__PAGE EXCERPT__:
The Grammar of English Grammars eBook

Goold Brown
This eBook from the Gutenberg Project consists of approximately 4,149 pages of information about The Grammar of English Grammars.

The Grammar of English Grammars eBook

Goold Brown
This eBook from the Gutenberg Project consists of approximately 4,149 pages of information about The Grammar of English Grammars.

Example V.—­“The Last Leaf."

    1. 
    “I saw | him once | before
    As he pass |-ed by | the door,
        And again
    The pave |-ment stones | resound
    As he tot |-ters o’er | the ground
        With his cane.

    2. 
    They say | that in | his prime,
    Ere the prun |-ing knife of Time
        Cut him down,
    Not a bet |-ter man | was found
    By the cri |-er on | his round
        Through the town.

    3. 
    But now | he walks | the streets,
    And he looks | at all | he meets
        So forlorn;
    And he shakes | his fee |-ble head,
    That it seems | as if | he said,
        They are gone.

    4. 
    The mos |-sy mar |-bles rest
    On the lips | that he | has press’d
        In their bloom;
    And the names | he lov’d | to hear
    Have been carv’d | for man |-y a year
        On the tomb.

    5. 
    My grand |-mamma | has said,—­
    Poor old La |-dy! she | is dead
        Long ago,—­
    That he had | a Ro |-man nose,
    And his cheek | was like | a rose
        In the snow.

    6. 
    But now | his nose | is thin,
    And it rests | upon | his chin
        Like a staff;
    And a crook | is in | his back
    And a mel |-anchol |-y crack
        In his laugh.

    7. 
    I know | it is | a sin
    For me [thus] | to sit | and grin
        At him here;
    But the old | three-cor |-ner’d hat,
    And the breech |-es, and | all that,
        Are so queer!

    8. 
    And if I | should live | to be
    The last leaf | upon | the tree
        In the spring,—­
    Let them smile, | as I | do now,
    At the old | forsak |-en bough
        Where I cling.” 
        OLIVER W. HOLMES:  The Pioneer, 1843, p. 108.

OBSERVATIONS.

OBS. 1.—­Composite verse, especially if the lines be short, is peculiarly liable to uncertainty, and diversity of scansion; and that which does not always abide by one chosen order of quantities, can scarcely be found agreeable; it must be more apt to puzzle than to please the reader.  The eight stanzas of this last example, have eight lines of iambic trimeter; and, since seven times in eight, this metre holds the first place in the stanza, it is a double fault, that one such line seems strayed from its proper position.  It would be better to prefix the word Now to the fourth line, and to mend the forty-third thus:—­

   “And should | I live | to be”—­

The trissyllabic feet of this piece, as I scan it, are numerous; being the sixteen short lines of monometer, and the twenty-four initial feet of the lines of seven syllables.  Every one of the forty—­(except the thirty-sixth, “The last leaf”—­) begins with a monosyllable which may be varied in quantity; so that, with stress laid on this monosyllable, the foot becomes an amphimac; without such stress, an anapest.

__DATA FOR ANALYSIS__:

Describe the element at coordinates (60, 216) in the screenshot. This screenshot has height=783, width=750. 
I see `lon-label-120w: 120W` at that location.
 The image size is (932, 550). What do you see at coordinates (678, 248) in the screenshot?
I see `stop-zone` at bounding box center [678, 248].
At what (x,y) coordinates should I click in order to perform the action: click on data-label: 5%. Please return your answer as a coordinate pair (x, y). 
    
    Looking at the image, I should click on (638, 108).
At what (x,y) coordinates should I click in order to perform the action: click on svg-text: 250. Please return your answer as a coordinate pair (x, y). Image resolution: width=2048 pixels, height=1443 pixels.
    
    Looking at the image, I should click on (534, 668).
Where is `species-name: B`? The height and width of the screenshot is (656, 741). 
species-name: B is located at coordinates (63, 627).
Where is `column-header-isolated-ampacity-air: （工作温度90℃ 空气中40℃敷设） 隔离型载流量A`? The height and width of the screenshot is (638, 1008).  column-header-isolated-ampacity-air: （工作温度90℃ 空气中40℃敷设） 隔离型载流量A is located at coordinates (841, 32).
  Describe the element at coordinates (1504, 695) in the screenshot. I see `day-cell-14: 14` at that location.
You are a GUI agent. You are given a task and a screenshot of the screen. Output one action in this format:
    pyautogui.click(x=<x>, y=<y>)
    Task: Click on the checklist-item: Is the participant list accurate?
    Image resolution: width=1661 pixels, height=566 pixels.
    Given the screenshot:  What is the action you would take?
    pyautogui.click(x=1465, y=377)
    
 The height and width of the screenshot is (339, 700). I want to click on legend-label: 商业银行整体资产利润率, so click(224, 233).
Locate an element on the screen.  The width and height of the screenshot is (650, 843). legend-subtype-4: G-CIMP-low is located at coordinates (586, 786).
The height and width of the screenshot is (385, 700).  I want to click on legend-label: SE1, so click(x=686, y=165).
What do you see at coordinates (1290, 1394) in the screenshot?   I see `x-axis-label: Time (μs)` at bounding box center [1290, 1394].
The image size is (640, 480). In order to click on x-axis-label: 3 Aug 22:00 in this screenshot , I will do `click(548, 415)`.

__TASK ITEM__: Copy the lines of "The Last Leaf" from "The mos |-sy" up to and including "In the snow.", changing "snow" to "frost".

__SOLUTION TO THIS EXERCISE__:
The mos |-sy mar |-bles rest
    On the lips | that he | has press’d
        In their bloom;
    And the names | he lov’d | to hear
    Have been carv’d | for man |-y a year
        On the tomb.

    5. 
    My grand |-mamma | has said,—­
    Poor old La |-dy! she | is dead
        Long ago,—­
    That he had | a Ro |-man nose,
    And his cheek | was like | a rose
        In the frost.